Но… как вообще такое могло случиться?

Ведь я не пила ни капли! Ни веоланского, ни чего бы то ни было еще – кроме сока! Я понимаю, что должна сказать об этом отцу, но прежде всего – Торну. Ему в первую очередь.

Набираю его номер, слушаю длинные гудки.

– Ответь… ну пожалуйста, пожалуйста, ответь…

Я замечаю, что говорю это вслух, только когда меня перебивает голос автоответчика, сообщающий, что «абонент не отвечает». Понимая, что написать сообщение сейчас не получится, я вылетаю из комнаты, бегу по лестнице вниз.

– Папа! – кричу я. – Пап!

– Тише! – Отец выглядывает из гостиной. – Вернись к себе, Лаура. Немедленно.

– Нам надо поговорить…

– Не сейчас.

– Сейчас! Это очень важно! Ты же понимаешь, что…
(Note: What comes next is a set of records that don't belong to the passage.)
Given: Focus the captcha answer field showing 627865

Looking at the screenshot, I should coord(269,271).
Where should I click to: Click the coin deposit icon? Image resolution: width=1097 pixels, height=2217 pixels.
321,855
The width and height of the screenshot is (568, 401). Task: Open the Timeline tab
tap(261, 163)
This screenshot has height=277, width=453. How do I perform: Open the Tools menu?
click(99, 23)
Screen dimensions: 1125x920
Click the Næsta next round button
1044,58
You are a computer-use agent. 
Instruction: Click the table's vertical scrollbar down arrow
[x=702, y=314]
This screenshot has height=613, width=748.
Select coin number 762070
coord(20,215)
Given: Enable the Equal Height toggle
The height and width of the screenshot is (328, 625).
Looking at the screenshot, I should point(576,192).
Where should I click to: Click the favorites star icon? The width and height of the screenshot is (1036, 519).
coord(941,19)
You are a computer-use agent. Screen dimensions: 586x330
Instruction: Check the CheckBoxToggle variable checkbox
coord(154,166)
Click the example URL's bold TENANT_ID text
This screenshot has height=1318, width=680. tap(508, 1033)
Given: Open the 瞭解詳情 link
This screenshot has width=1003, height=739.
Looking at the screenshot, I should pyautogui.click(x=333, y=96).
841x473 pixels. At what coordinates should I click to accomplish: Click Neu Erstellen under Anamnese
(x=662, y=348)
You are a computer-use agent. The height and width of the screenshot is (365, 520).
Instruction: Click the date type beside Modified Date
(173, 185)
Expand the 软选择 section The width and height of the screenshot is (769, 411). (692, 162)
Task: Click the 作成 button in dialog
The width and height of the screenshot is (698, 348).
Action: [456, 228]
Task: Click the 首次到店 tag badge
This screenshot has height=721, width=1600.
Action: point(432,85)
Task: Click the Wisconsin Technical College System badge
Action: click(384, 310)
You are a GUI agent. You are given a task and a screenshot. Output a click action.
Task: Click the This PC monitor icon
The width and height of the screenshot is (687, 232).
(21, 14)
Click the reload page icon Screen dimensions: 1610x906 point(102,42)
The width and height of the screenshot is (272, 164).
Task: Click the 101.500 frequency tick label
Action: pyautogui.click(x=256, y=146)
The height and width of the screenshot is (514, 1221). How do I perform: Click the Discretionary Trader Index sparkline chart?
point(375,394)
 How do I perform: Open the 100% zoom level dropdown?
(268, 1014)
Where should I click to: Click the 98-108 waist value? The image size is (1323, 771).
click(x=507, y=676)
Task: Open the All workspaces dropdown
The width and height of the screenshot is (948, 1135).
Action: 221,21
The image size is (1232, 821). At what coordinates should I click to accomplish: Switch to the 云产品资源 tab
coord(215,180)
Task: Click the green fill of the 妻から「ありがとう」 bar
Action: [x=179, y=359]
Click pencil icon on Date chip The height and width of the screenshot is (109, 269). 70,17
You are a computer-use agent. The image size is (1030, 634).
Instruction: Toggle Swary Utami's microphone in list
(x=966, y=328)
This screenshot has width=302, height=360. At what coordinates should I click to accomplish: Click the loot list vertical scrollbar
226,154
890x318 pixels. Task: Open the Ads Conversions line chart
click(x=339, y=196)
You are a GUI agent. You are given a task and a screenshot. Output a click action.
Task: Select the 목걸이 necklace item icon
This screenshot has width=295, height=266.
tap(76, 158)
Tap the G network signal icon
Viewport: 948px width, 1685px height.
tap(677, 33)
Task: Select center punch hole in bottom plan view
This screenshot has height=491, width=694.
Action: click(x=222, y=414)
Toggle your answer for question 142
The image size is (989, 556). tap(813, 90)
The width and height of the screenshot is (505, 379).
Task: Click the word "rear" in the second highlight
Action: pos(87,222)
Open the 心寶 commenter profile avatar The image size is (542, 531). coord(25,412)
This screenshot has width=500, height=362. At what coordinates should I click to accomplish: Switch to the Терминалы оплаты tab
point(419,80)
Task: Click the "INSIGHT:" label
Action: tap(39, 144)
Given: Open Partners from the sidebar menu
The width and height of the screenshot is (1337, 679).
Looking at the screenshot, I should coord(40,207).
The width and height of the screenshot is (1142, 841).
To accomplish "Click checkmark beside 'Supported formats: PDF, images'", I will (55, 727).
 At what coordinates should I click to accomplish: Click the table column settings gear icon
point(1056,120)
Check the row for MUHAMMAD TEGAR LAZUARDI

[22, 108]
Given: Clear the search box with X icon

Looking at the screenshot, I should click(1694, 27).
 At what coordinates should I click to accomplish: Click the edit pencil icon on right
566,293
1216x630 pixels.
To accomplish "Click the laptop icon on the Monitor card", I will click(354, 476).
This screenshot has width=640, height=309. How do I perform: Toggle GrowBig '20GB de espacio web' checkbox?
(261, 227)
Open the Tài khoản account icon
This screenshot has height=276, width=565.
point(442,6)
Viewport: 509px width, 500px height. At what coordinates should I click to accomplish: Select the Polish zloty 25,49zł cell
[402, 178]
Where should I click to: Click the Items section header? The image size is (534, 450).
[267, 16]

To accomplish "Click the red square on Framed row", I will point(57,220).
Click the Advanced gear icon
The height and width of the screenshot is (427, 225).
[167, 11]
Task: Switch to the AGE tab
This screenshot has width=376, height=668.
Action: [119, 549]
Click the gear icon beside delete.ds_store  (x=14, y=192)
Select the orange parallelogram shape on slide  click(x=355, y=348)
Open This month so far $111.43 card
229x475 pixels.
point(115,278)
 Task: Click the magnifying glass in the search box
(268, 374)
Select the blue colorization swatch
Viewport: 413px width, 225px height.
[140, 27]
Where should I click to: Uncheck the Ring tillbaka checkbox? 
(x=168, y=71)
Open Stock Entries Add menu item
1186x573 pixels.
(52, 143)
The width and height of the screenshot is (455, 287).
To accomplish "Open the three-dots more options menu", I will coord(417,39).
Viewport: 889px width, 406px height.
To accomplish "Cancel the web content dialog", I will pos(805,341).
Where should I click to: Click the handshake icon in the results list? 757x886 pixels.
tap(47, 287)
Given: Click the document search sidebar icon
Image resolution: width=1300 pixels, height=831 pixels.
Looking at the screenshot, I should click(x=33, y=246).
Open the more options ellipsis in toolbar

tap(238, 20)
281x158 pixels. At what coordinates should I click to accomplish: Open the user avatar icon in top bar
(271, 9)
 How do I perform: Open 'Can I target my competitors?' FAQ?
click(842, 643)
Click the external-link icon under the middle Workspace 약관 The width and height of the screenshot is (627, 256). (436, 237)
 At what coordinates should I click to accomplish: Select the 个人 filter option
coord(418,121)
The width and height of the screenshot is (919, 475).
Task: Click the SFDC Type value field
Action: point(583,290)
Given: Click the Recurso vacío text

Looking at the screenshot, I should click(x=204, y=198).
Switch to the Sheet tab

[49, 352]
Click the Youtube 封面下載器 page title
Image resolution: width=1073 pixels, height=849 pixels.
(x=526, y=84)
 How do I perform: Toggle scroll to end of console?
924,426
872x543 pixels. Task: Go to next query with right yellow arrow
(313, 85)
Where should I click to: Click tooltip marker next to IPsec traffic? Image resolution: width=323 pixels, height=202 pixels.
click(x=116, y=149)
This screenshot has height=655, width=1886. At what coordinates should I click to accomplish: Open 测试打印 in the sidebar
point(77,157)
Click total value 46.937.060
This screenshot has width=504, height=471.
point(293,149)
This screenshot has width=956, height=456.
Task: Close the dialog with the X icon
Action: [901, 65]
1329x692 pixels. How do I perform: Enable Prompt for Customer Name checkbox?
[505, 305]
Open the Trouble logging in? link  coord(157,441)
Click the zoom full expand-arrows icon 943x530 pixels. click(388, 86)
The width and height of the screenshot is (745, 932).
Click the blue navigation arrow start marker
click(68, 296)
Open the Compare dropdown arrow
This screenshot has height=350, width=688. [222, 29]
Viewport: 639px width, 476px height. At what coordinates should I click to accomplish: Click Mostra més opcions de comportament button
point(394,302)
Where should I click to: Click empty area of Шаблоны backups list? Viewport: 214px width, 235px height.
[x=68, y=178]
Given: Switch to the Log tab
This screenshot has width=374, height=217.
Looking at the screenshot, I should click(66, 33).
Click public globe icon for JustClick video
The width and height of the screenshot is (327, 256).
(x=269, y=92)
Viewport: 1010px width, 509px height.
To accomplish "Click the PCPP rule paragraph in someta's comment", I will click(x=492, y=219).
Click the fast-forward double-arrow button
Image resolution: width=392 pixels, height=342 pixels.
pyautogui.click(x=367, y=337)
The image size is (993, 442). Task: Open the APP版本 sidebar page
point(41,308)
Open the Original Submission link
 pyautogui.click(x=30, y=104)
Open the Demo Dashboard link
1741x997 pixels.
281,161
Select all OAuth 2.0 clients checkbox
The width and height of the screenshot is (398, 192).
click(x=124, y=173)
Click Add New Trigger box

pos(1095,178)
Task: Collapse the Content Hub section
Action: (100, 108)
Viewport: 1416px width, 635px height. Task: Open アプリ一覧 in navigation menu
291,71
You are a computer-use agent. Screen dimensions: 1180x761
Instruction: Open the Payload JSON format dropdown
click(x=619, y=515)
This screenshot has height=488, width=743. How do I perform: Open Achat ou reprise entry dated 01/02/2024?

Он шагает ко мне, в два шага преодолевая разделяющее нас немаленькое расстояние.

– Я понимаю, что накануне моего вступления в должность ты напилась. Я понимаю, что ты разрушила не только мою репутацию, но и свою. Я понимаю, что сейчас мне надо будет разговаривать с Торнгером, который на глазах у всех сделал тебе предложение. Я все это понимаю. А ты? Ты понимаешь?!

– Пап, я не пила!

– Ну разумеется.

– Я не пила! Только сок, и…

– Возвращайся к себе, Лаура. – Вот сейчас он повышает голос.

Его брови сходятся на переносице, взгляд становится жестким. Я хорошо знаю этот взгляд, обычно он адресован его оппонентам в суде – на тех снимках и коротких видеоматериалах, которые доступны в сети. Но сейчас он адресован мне, и смотрит он так, как будто именно я обвиняемая.